Não tive inspiração para fazer neurologia ou psiquiatria. Também não tive vocação em fazer psicologia ou ser uma psicanalista, ou até mesmo ser socióloga. Mas uma coisa que realmente me intriga é saber como funciona a mente humana. O que nos leva a ter sentimentos? O que é o amor? Por que sentimos raiva? O que nos leva à depressão? São perguntas às quais, no meu ponto de vista, merecem um pouco mais de atenção; porém a mais importante delas, talvez, fosse a questão que o filósofo Sartre tenta concluir em suas obras: o existencialismo.

Uns vivem, outros sobrevivem. Esse é um ponto fundamental que o escritor franco-argelino Albert Camus escreve maravilhosamente em seu livro “O Estrangeiro” (L'Étranger). Publicado no auge da Segunda Guerra Mundial, em 1942, o enredo da obra retrata diretamente o sentimento de muitas pessoas naquela época de terror. Não é uma narrativa longa, mas é muito rica e recheada de suspense, para o leitor acabar de ler e ficar dias e dias pensando nas questões que Camus apresenta para nós.


O enredo ocorre na Argélia, até então colônia francesa. O narrador é o personagem principal, Meursault, um homem que vive sozinho e deve ter cerca de 30 anos. O começo do livro já é intrigante e, por que não dizer, frio: “Hoje mamãe morreu. Ou talvez ontem, não sei. Recebi um telegrama do asilo: ‘Mãe morta. Enterro amanhã. Sinceros sentimentos.’ Isso não quer dizer nada. Talvez tenha sido ontem.” Já percebemos logo de cara que o sujeito Meursault não é daqueles que ligam para muita coisa. E é assim até o final do livro. Meursault é sempre indiferente, frio, calado e sem ambição. Vive submerso em seus pensamentos e só se comunica com os outros se for realmente necessário. Tem uma vida mediana, é movido pela racionalidade. Parece uma máquina. Nem mesmo as diversas passagens de adrenalina que ocorrem durante o texto parecem abalar o psicológico do personagem, quase sendo uma mente psicopata. Um exemplo foi quando o narrador comete um crime gravíssimo e, indiferente, assiste calmamente seu julgamento, não demonstrando arrependimento ou qualquer tipo de emoção. Aliás, ele mesmo admite que cometeu tal ato ilícito e não contestou absolutamente nada.

Itens armazenados de uma coleção:
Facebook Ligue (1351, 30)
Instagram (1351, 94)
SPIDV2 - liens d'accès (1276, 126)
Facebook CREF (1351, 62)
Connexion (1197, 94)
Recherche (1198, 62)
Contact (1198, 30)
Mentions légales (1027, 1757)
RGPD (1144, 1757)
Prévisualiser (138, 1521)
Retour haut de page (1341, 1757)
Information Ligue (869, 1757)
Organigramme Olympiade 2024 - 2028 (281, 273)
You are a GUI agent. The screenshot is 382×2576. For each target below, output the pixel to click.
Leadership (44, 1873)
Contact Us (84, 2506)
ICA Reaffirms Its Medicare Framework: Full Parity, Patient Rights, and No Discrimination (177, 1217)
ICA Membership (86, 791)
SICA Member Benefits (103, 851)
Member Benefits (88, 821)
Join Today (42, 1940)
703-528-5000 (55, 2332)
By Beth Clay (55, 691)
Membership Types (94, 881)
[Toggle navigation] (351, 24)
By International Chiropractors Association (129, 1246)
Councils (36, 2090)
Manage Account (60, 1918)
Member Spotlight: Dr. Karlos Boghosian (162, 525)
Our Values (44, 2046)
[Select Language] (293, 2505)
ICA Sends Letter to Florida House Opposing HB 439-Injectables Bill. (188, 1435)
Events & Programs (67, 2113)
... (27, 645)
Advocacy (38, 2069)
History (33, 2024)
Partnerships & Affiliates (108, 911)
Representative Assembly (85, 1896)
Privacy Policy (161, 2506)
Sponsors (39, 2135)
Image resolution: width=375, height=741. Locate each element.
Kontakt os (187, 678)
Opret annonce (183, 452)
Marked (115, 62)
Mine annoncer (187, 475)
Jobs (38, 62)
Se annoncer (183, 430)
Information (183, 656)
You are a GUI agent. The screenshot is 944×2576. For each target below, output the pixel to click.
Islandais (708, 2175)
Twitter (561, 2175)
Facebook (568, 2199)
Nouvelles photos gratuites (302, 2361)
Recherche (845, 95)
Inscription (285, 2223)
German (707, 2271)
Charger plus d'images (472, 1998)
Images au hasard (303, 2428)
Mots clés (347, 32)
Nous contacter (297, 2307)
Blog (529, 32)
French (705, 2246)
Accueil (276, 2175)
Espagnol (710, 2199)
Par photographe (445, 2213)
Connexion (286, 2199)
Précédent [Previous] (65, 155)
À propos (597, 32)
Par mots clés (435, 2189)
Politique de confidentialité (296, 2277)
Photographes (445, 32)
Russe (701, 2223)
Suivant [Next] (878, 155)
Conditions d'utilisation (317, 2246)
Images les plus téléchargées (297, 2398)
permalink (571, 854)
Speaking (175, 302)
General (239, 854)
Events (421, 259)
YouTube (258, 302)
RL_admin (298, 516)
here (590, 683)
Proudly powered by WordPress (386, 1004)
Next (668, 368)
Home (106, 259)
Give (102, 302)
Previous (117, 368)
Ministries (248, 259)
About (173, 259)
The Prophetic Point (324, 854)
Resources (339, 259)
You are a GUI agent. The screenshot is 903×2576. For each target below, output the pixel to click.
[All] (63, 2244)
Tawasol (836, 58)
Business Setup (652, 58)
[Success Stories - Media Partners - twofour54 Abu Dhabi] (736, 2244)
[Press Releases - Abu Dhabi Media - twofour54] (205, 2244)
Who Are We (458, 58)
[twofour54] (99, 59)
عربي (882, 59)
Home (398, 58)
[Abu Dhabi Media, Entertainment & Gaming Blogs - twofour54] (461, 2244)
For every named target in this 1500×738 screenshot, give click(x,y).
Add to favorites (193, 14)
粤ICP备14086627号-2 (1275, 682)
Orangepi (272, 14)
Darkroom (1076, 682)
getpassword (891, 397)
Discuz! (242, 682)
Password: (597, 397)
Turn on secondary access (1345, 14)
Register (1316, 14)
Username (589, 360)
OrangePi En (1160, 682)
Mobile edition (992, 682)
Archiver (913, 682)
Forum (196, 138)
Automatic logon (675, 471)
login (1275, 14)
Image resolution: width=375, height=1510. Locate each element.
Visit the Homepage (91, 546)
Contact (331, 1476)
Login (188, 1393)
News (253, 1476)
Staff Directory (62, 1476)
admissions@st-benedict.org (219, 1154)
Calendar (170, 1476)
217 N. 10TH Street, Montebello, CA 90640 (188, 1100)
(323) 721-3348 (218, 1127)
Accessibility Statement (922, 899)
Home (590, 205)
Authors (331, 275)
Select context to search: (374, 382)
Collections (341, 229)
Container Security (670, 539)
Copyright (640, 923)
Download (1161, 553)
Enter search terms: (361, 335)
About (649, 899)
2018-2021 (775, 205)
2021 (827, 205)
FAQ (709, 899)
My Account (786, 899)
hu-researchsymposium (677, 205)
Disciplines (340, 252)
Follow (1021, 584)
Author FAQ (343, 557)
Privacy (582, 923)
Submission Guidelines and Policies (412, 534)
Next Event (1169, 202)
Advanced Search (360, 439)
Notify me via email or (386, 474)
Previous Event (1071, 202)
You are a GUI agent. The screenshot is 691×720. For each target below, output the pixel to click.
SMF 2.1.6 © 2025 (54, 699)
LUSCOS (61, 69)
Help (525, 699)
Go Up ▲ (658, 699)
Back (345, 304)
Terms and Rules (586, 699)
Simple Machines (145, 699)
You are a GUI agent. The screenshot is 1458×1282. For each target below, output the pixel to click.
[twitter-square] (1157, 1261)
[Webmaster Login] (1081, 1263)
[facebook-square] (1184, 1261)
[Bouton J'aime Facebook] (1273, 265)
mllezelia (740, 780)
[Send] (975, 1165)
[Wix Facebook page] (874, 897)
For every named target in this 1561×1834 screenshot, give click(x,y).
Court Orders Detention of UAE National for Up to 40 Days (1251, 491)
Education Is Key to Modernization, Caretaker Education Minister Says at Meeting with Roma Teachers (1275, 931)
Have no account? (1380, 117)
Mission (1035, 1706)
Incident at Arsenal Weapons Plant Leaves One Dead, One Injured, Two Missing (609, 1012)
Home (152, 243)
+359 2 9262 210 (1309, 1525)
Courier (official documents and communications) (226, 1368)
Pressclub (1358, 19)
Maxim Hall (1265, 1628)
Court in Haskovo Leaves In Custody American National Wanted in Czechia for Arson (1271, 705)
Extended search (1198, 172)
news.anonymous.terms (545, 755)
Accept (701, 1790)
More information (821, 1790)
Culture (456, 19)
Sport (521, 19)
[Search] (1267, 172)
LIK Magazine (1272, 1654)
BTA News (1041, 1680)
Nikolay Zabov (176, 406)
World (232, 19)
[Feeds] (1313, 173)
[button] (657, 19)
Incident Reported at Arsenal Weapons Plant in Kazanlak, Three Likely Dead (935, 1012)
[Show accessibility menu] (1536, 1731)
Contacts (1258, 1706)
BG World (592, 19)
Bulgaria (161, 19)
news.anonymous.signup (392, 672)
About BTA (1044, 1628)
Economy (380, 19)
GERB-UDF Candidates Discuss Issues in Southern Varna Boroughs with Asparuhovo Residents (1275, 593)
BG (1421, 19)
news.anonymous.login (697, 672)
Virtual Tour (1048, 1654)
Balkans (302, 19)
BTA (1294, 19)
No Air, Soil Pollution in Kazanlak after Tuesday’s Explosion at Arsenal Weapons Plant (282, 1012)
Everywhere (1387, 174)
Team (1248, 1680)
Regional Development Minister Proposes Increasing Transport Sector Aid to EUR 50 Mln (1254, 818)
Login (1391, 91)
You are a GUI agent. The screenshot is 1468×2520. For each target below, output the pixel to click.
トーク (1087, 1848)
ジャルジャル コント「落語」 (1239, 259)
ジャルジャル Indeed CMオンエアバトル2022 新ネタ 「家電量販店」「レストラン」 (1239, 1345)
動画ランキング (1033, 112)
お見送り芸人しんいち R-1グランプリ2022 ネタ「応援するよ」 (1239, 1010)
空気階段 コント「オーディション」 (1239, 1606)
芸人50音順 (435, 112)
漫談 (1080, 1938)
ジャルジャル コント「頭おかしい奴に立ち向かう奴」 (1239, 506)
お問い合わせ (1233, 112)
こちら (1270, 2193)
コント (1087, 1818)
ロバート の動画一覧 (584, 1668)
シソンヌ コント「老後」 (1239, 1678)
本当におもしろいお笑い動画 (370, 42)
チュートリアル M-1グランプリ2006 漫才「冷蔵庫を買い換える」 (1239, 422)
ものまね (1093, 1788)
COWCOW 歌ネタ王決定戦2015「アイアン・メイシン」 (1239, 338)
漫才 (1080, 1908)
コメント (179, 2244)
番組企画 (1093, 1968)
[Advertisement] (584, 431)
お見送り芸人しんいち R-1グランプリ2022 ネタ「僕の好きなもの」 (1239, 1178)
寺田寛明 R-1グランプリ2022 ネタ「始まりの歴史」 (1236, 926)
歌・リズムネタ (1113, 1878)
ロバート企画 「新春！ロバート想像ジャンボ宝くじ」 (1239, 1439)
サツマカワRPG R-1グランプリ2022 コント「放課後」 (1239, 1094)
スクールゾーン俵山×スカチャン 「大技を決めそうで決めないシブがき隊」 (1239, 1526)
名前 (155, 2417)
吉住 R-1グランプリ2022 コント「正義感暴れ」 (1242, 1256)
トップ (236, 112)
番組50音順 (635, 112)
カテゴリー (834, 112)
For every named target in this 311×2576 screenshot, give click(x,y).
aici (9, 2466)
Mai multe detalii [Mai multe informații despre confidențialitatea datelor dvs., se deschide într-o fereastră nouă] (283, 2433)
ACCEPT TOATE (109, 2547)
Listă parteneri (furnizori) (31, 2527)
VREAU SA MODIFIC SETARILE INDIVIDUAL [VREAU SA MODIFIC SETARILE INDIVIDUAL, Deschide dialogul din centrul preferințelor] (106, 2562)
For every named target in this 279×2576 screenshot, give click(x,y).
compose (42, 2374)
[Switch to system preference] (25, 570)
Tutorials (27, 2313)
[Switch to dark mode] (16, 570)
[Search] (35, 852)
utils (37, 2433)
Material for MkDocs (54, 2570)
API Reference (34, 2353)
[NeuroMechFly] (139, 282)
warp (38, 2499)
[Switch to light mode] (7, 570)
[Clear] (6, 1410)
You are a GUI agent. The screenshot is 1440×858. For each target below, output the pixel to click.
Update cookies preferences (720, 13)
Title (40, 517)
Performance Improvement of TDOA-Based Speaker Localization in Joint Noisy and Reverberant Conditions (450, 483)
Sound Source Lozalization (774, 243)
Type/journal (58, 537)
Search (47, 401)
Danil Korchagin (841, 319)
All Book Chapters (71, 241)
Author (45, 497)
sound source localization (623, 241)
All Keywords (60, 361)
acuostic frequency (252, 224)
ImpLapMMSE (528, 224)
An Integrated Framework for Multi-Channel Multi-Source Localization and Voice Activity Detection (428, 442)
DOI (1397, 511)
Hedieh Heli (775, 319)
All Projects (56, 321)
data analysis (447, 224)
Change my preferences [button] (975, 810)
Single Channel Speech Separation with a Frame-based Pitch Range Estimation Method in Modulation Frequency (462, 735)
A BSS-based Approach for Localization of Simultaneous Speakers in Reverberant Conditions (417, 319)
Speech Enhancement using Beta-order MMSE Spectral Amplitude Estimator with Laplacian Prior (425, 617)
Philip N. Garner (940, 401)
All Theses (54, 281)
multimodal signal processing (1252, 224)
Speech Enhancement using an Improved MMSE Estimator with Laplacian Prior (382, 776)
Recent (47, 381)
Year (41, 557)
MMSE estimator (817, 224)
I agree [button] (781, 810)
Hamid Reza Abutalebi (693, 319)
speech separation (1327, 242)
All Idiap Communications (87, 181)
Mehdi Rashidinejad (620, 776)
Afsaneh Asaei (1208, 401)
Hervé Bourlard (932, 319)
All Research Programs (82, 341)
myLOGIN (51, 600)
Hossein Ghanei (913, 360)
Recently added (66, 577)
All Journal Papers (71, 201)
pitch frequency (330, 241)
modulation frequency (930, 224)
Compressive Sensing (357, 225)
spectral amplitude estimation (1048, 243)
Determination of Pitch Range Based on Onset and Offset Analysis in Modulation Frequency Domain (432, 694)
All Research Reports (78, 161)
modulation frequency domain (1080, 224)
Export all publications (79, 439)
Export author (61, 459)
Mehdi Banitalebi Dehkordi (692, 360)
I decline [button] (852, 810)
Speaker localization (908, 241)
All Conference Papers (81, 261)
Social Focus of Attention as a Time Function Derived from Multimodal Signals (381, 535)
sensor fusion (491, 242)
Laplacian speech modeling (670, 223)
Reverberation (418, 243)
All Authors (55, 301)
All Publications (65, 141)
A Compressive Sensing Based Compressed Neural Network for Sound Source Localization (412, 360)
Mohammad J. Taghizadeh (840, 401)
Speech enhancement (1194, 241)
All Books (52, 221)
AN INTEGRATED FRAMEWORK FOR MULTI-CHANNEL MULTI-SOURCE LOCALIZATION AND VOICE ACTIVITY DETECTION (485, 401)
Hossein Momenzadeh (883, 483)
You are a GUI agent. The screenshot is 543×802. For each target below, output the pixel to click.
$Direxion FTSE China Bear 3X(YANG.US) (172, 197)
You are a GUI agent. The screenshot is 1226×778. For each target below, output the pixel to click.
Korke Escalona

Objetivos:
1 - Responda com base no texto sobre O Estrangeiro:
(a) Em que ano o livro foi publicado?
(b) Em que lugar ocorre o enredo?
(c) Qual é o nome do narrador?
2 - Nas entradas, reescreva por favor o trecho que abre com a linha que contém "Hervé Bourlard (932, 319)" e fecha com a que contém "sensor fusion (491, 242)", ambas incluídas, trocando "Export" por "Exportar" e mantendo todo o resto igual. Apresente somente essas linhas.

Respostas por tarefa:
1 -
(a) Em 1942.
(b) Na Argélia, então colônia francesa.
(c) Meursault.

2 -
Hervé Bourlard (932, 319)
All Research Programs (82, 341)
myLOGIN (51, 600)
Hossein Ghanei (913, 360)
Recently added (66, 577)
All Journal Papers (71, 201)
pitch frequency (330, 241)
modulation frequency (930, 224)
Compressive Sensing (357, 225)
spectral amplitude estimation (1048, 243)
Determination of Pitch Range Based on Onset and Offset Analysis in Modulation Frequency Domain (432, 694)
All Research Reports (78, 161)
modulation frequency domain (1080, 224)
Exportar all publications (79, 439)
Exportar author (61, 459)
Mehdi Banitalebi Dehkordi (692, 360)
I decline [button] (852, 810)
Speaker localization (908, 241)
All Conference Papers (81, 261)
Social Focus of Attention as a Time Function Derived from Multimodal Signals (381, 535)
sensor fusion (491, 242)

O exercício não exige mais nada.